Кузьмич протер сиденье единственного в комнате стула сомнительной чистоты тряпкой, окрашенной во все цвета радуги.
— Да я… — замялась Вера.
— Может, чаю хочешь? — с полуслова догадался художник.
— Да-да, чаю.
— Давай-ка, Арсений, дуй в магазин, купи чего-нибудь к чаю. Да смотри не в ларьке, мне там недавно старое печенье подсунули. В гастроном сбегай, на проспект. А мы пока чайник поставим.
Сеня схватил куртку, натянул шапку. Вера прошла вслед за Кузьмичом в маленькую кухоньку.
— Садись, рассказывай, что стряслось, — Кузьмич уселся за стол.
Вера села напротив и рассказала о предложении Ральфа. Кузьмич слушал внимательно, изредка кивая.
— Да-а-а, — сказал он, когда рассказ подошел к концу, — жалко. Парень уж больно хороший. Привык я к нему. Ну да что я, парню расти надо. Ты не переживай, детка, поговорю я с ним, никуда не денется, поедет. Эх, расстроила ты меня! — дедок поставил на плиту здоровенный чайник, вернулся за стол и тяжело вздохнул.
Хлопнула дверь — это был Арсений. Румяный от мороза, довольный, он ввалился в кухню и замер, словно что-то почувствовал.
— Садись, Сеня, — потянул его за рукав Кузьмич.
— Сейчас, куртку сниму.
— Потом снимешь, посиди с нами.
Мальчик сел, крутя головой и переводя взволнованный взгляд с Веры на учителя.
— Вот что, Сеня, — начал Кузьмич, — тебе надо поехать поучиться.
— Нет, — Арсений замотал головой, — нет!
— Ты головой-то не крути. Не крути. Дело такое: я тебя всему, чему мог, научил. Теперь ты меня должен учить. А как ты будешь учить? Сам поедешь, опыта поднаберешься, потом вернешься и мне расскажешь. Там, за границей, профессора, они знаешь, какие умные. О-го-го! Понял? Давай, дуй домой, собирай вещи. Пару годиков там покантуешься и приедешь. А я тебя тут буду ждать. Добро?

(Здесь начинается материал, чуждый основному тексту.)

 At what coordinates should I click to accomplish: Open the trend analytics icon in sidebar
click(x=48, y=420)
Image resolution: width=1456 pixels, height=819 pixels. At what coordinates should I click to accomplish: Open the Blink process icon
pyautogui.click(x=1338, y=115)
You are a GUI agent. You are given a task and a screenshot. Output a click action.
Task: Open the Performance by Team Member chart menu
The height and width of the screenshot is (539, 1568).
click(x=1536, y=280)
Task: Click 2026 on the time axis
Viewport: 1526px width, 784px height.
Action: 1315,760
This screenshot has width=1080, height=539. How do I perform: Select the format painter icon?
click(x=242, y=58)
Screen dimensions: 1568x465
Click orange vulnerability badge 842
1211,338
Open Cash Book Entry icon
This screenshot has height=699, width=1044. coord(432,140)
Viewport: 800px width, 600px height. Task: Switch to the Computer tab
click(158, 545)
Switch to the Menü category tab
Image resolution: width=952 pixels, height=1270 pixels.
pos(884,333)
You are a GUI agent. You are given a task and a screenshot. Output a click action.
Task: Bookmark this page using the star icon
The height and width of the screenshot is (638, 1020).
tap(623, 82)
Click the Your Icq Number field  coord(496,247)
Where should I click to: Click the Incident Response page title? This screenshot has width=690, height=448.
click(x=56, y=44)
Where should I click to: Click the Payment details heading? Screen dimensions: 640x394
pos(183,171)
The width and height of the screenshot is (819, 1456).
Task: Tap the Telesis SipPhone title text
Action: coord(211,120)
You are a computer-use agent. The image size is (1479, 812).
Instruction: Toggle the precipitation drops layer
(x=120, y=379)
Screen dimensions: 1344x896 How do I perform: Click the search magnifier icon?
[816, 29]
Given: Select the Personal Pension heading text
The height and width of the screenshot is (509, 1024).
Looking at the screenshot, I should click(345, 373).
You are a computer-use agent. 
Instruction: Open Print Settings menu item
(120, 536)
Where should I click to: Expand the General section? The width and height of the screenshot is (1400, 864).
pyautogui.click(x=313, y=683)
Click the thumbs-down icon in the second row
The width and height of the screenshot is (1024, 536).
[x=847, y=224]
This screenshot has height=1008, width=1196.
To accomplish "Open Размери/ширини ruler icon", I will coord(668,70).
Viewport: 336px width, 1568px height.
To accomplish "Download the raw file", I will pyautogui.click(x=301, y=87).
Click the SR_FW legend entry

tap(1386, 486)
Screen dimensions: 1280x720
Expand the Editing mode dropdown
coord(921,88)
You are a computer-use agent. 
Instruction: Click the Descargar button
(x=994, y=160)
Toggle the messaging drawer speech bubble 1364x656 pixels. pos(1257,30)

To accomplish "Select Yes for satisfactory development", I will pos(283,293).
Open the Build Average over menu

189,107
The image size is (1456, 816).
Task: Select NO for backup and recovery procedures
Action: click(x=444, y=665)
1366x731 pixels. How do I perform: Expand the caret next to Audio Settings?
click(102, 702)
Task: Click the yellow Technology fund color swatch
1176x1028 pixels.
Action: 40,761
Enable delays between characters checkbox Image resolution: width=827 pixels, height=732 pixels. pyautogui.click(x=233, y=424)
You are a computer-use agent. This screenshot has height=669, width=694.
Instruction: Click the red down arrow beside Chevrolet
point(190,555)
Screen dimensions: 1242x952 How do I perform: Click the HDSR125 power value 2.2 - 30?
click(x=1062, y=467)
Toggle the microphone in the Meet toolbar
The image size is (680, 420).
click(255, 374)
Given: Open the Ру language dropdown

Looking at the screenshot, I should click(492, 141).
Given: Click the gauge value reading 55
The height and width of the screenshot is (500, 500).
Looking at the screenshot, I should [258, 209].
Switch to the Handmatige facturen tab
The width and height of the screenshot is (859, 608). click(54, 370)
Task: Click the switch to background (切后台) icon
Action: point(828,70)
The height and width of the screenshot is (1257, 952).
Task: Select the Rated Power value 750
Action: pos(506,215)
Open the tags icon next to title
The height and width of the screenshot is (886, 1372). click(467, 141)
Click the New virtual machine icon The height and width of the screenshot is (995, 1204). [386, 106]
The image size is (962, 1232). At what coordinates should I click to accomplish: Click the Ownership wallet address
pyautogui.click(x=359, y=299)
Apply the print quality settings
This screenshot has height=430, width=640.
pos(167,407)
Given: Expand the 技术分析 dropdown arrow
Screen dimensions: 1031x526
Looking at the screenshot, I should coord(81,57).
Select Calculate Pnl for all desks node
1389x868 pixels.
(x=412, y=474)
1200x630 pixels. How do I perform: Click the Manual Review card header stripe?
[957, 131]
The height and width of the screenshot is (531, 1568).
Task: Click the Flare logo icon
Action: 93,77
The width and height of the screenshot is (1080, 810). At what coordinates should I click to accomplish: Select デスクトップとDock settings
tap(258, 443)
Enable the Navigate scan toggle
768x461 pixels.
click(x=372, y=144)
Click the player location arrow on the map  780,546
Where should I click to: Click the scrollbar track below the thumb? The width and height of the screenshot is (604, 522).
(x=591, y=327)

Сеня сидел, низко опустив голову. Потом еле заметно кивнул, поднял на деда грустные глаза.
— А как же чай? — и улыбнулся.
Через две недели он уехал. Шел сильный снег, Вера стояла у окна и смотрела, как Сеня с матерью и Ральфом грузили вещи в такси. Арсений поднял голову, увидел ее в окне, помахал. Хлопнули дверцы, заскрипел снег под колесами машины. Наступали ранние зимние сумерки, а Вера все стояла у окна и смотрела, как снег заметает следы. Это была ее первая в жизни разлука.
Глава 10
Вера проснулась от звонка мобильного телефона. С трудом продрав глаза, нащупала на тумбочке трубку и подскочила от ужаса: звонил Олег, часы на телефоне показывали одиннадцать.
— Ты где? — в голосе Олега звучали насмешливые нотки.
— Дома, я проспала! Кошмар!
— Вызови такси!
— У меня нет денег! Только на автобус! — Веру охватила паника, необходимость поддержания статуса вылетела из головы.
— Верунь, дай номер вчерашнего таксиста, я сам с ним договорюсь, — не забывая о конспирации, сказал Олег.
— Я сама, — Вера уже взяла себя в руки.
— Ну, сама так сама, — Олег почувствовал металл в голосе собеседницы и понял, что настаивать бесполезно. — Тогда в полвторого у больницы. До связи.
Вера побежала умываться.
— Ма! — жалобно простонала она, увидев на кухне мать. — Дай денег!